Samantha Dies, Courtney Maynard, Germans Savcisens, Tina Eliassi-Rad

2025-11-25

Representational Stability of Truth in Large Language Models

Summary

This paper investigates how well large language models (LLMs) consistently understand the difference between things that are true, false, and things that aren't really statements that can be true or false at all, like questions about fictional characters.

What's the problem?

LLMs are good at answering factual questions, but it's unclear if they *really* understand truth, or if they're just good at pattern matching. The problem is that LLMs might change their idea of what's true or false if you slightly change the rules, especially when dealing with information they haven't encountered before. The researchers wanted to see how stable these models are when defining what constitutes 'truth'.

What's the solution?

The researchers trained a simple tool to look at the internal workings of several LLMs and figure out how they separate true statements from untrue ones. Then, they subtly changed what was considered 'true' by introducing statements about things that are likely not in the model's training data (like obscure facts) and statements about things that are clearly fictional (like Harry Potter). They measured how much the tool's ability to identify truth changed with these new definitions. They tested this on sixteen different LLMs across three different areas of knowledge.

Why it matters?

This research shows that LLMs struggle more with things they haven't 'seen' before than with things they know are fictional.
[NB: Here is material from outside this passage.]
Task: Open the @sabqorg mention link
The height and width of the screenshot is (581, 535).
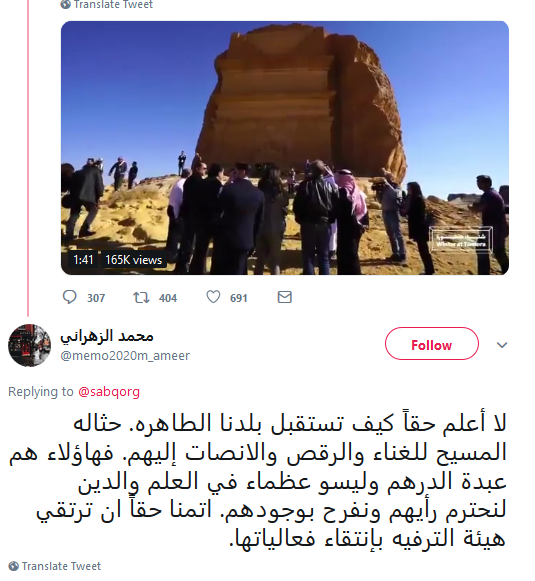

This suggests that their understanding of truth is based more on familiarity than on actual understanding of facts. This is important because it gives us a way to test and improve LLMs so they can be more reliable and consistent in their answers, even when faced with uncertain or unfamiliar information, and it suggests focusing on consistent internal representations of truth rather than just getting the right answer.

Abstract

Large language models (LLMs) are widely used for factual tasks such as "What treats asthma?" or "What is the capital of Latvia?". However, it remains unclear how stably LLMs encode distinctions between true, false, and neither-true-nor-false content in their internal probabilistic representations. We introduce representational stability as the robustness of an LLM's veracity representations to perturbations in the operational definition of truth. We assess representational stability by (i) training a linear probe on an LLM's activations to separate true from not-true statements and (ii) measuring how its learned decision boundary shifts under controlled label changes. Using activations from sixteen open-source models and three factual domains, we compare two types of neither statements. The first are fact-like assertions about entities we believe to be absent from any training data. We call these unfamiliar neither statements. The second are nonfactual claims drawn from well-known fictional contexts. We call these familiar neither statements. The unfamiliar statements induce the largest boundary shifts, producing up to 40% flipped truth judgements in fragile domains (such as word definitions), while familiar fictional statements remain more coherently clustered and yield smaller changes (leq 8.2%). These results suggest that representational stability stems more from epistemic familiarity than from linguistic form. More broadly, our approach provides a diagnostic for auditing and training LLMs to preserve coherent truth assignments under semantic uncertainty, rather than optimizing for output accuracy alone.